**EXERCISE:** Give the number of lines in the records below that contain the word "screenshot". State only that number.

**INFORMATION GIVEN:**
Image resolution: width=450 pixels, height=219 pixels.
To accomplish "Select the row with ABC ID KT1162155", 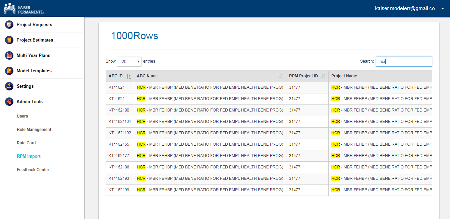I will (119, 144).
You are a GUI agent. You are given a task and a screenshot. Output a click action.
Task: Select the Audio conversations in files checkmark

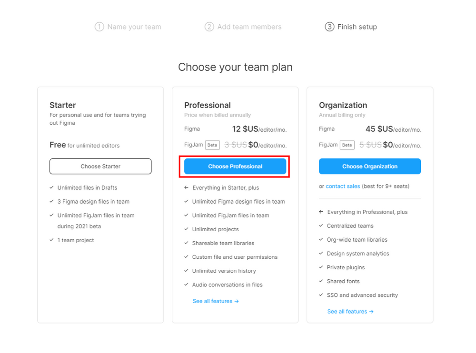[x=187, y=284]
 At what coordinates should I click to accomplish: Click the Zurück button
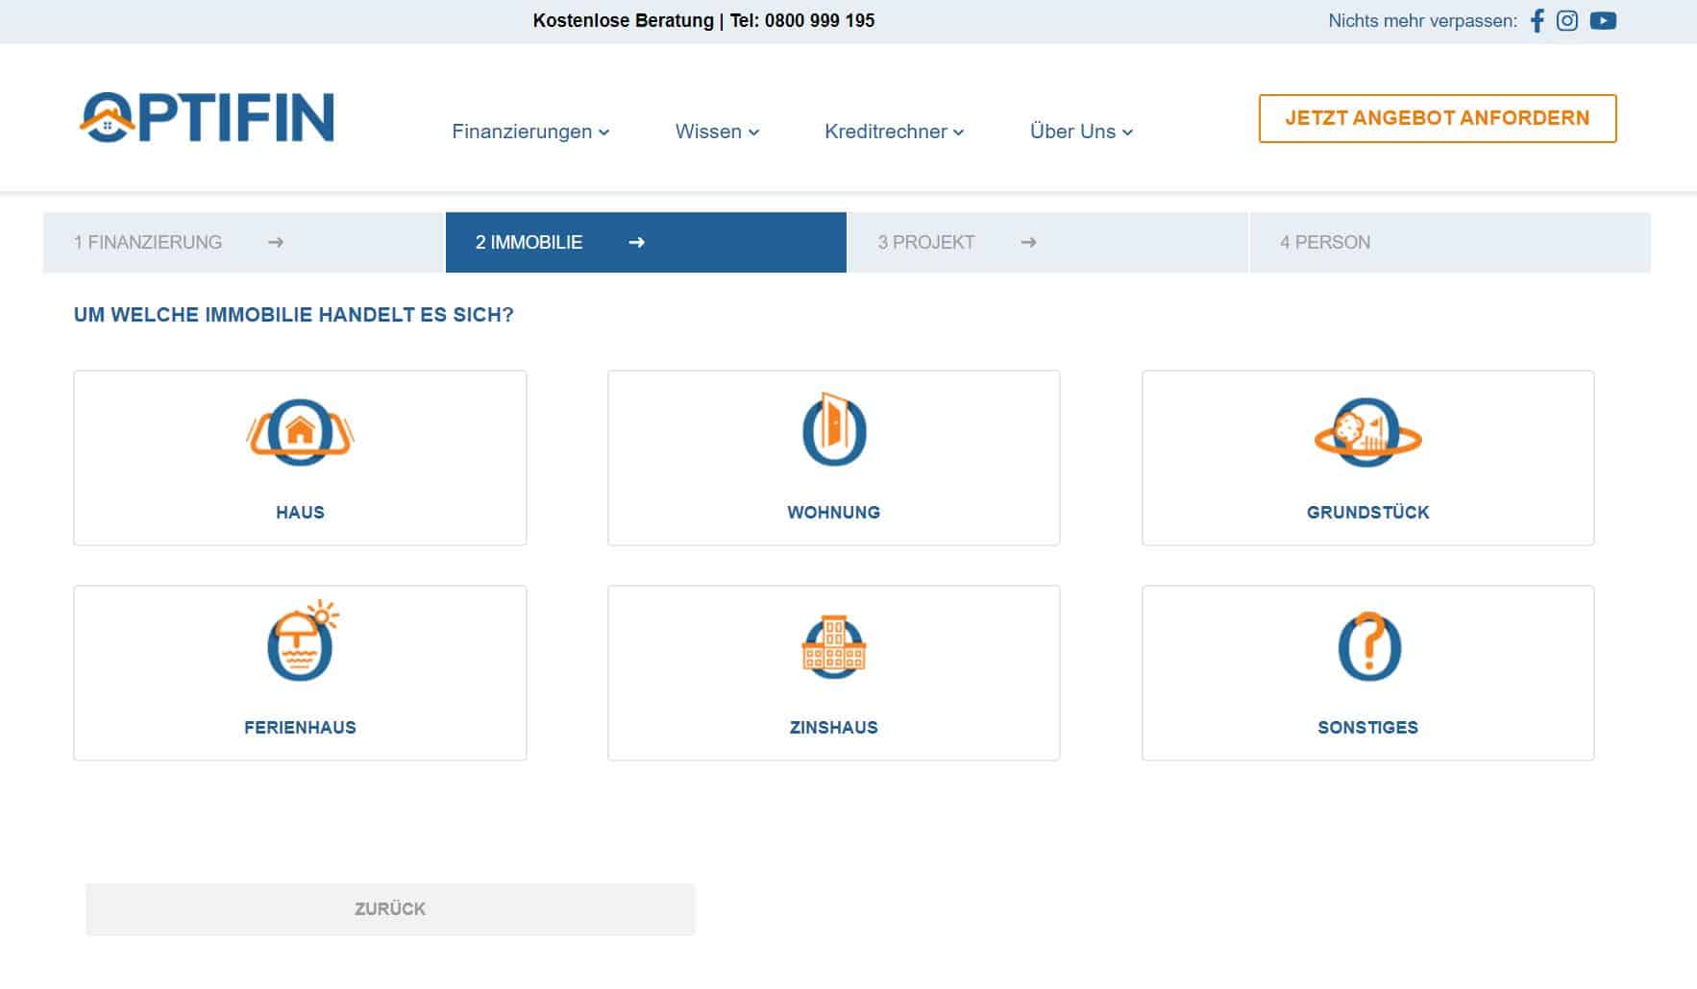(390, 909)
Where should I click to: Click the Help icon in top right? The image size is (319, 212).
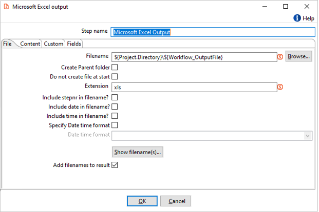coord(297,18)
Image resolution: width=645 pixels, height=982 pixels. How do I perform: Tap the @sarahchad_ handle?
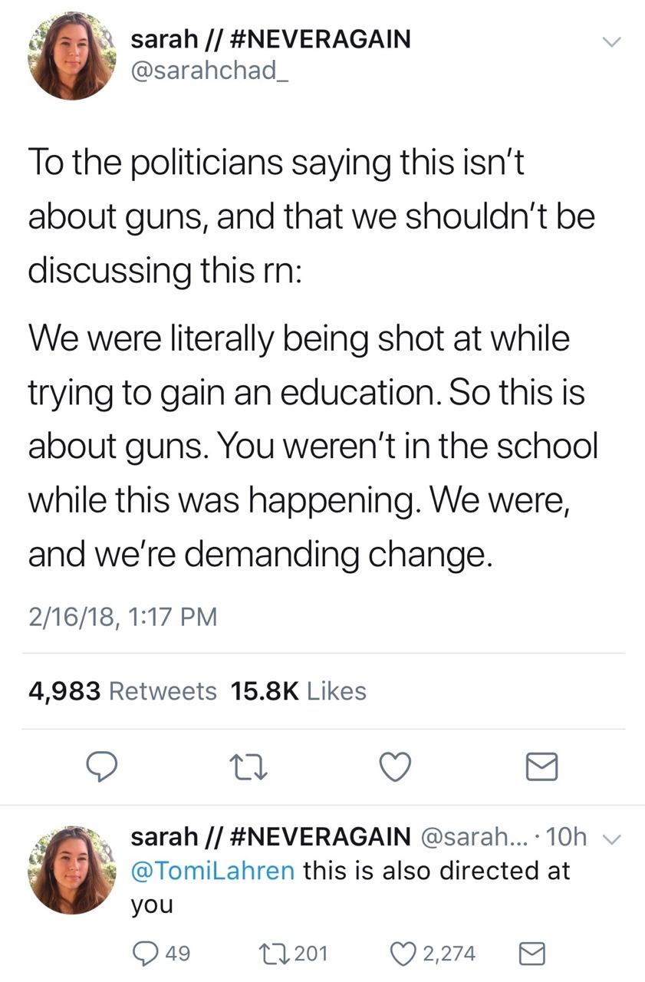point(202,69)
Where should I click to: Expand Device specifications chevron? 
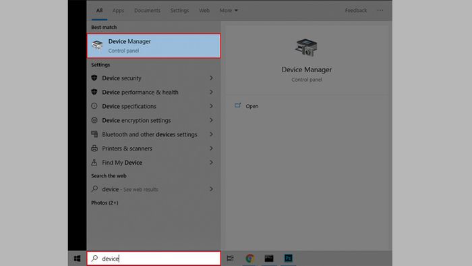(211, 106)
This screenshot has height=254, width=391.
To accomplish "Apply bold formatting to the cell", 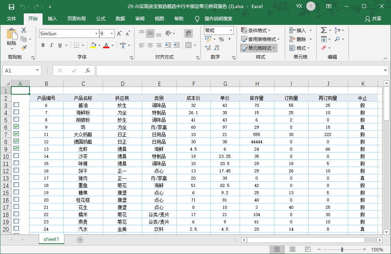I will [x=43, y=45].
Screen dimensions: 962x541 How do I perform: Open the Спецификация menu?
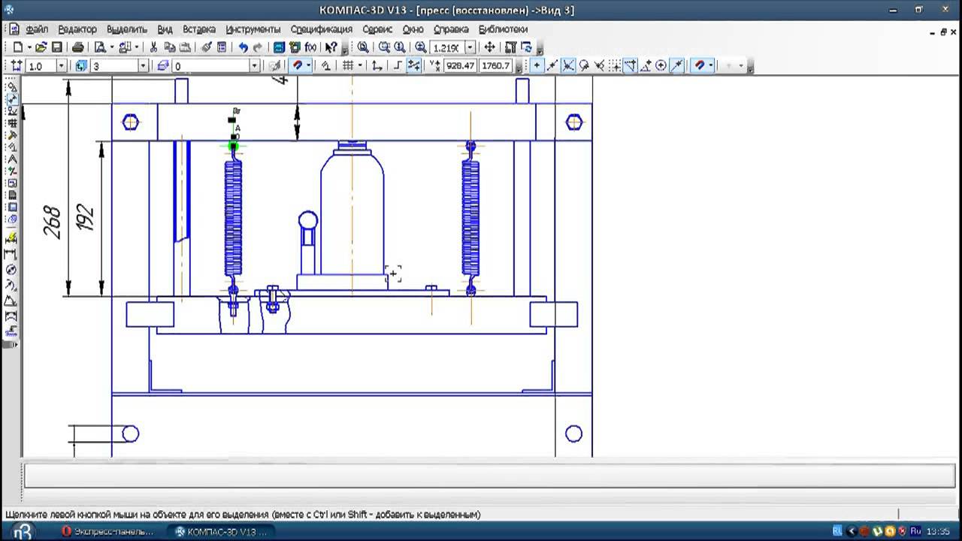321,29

**WRITTEN REPLY:** 2